Me asombro al ver lo que me compro, serían unos diez conjuntos, pero esto no es todo, todos preciosos y lo peor de todo, carísimos. Me inquieta aún más no saber de dónde proviene tanto dinero.

Me debe de haber observado por mucho tiempo, ya que todo lo que compro para mi era de mi estilo. Oscuro. Y cuando abro un cajón me encuentro más conjuntos pero esta vez de lencería. Lencería fina de encaje negro, y a su lado una serie de pijamas del mismo color. Me pongo uno y salgo algo cansada, decidida a dormir pero cuando llegó al lado opuesto de la cama de dónde está él, me paralizo.

Harry se da cuenta de esto y dice:

-¿Pasa algo? Acuéstate no es como si fuera a pasar algo entre los dos. No te preocupes por eso. No tengo el menor interés...-miro la cama con terror y me alejo mientras el se levanta y se sitúa a dos pasos de distancia de mi-.

-No puedo dormir contigo... es decir, mientras estás en la misma cama.
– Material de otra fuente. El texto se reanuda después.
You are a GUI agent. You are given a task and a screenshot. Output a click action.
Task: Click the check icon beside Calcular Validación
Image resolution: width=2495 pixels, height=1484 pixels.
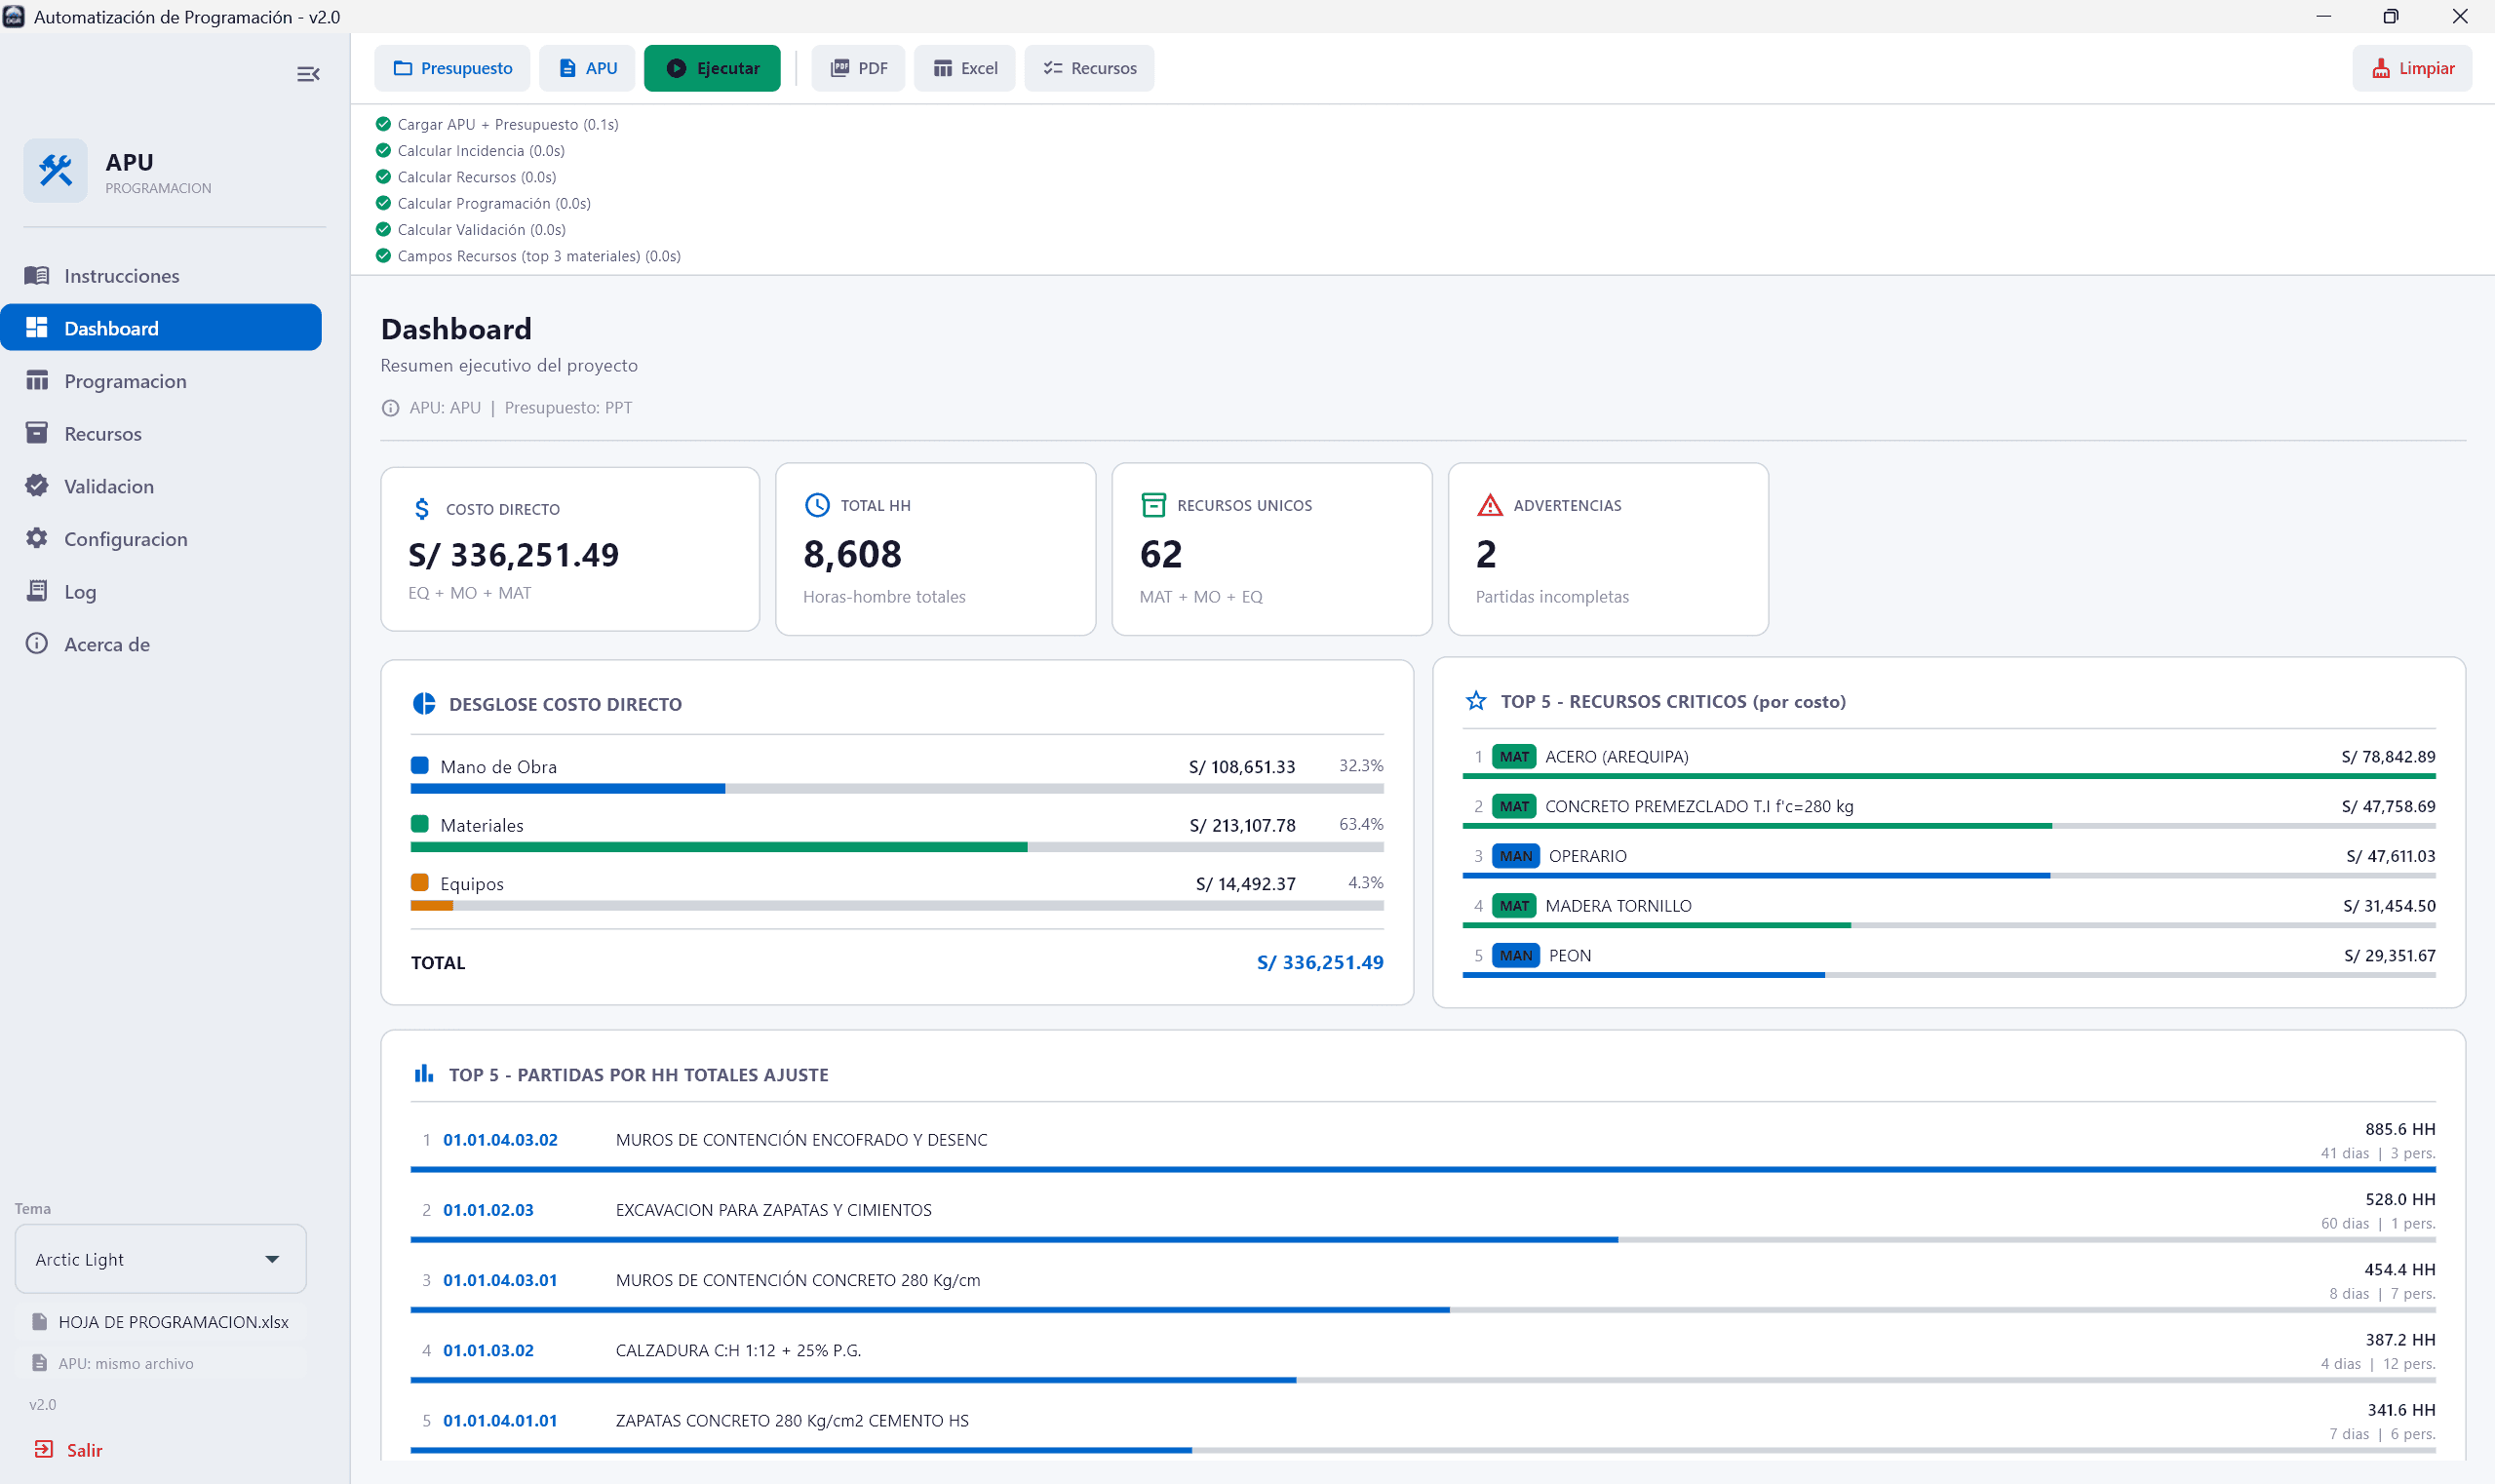(x=383, y=228)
-¿Que mierdas estás diciendo? ¿Te asusto? -Se acerca aún más a apenas unos centímetros de mi, curioso-.

-No, no es eso...-estoy siendo débil-.

Entonces estira su mano y agarra mi muñeca rompiendo cualquier coraza que me hubiera puesto yo. La arrebato demasiado rápido y me mira con preocupación.

-¡Abusaron de mi ¿de acuerdo?!-chilló con la respiración entrecortada y una lágrima se me escapa. Estoy llorando delante de él, pero no me importa-.

-Oh...-dice con cara de comprender toda la escena de la cama y atrae su mano a mi rostro, intento alejarme pero me lo impide aprisionando agradablemente mi nuca con su mano, borrando el sendero de mi lagrima con su pulgar-te hicieron mucho daño pequeña...

Me quedé perpleja al ver esa repentina muestra de afecto pero tan rápido vino, se fue.

-Pero a mi también. Y me lo hiciste tú-dice con pena y furia y baja la mano. Gira su cara y aprieta la mandíbula antes de añadir- dormiré en el suelo. Espero que note acostumbres.
Porque mañana empieza lo bueno. Lo que tanto he esperado. Lo que tanto he preparado. Para los dos.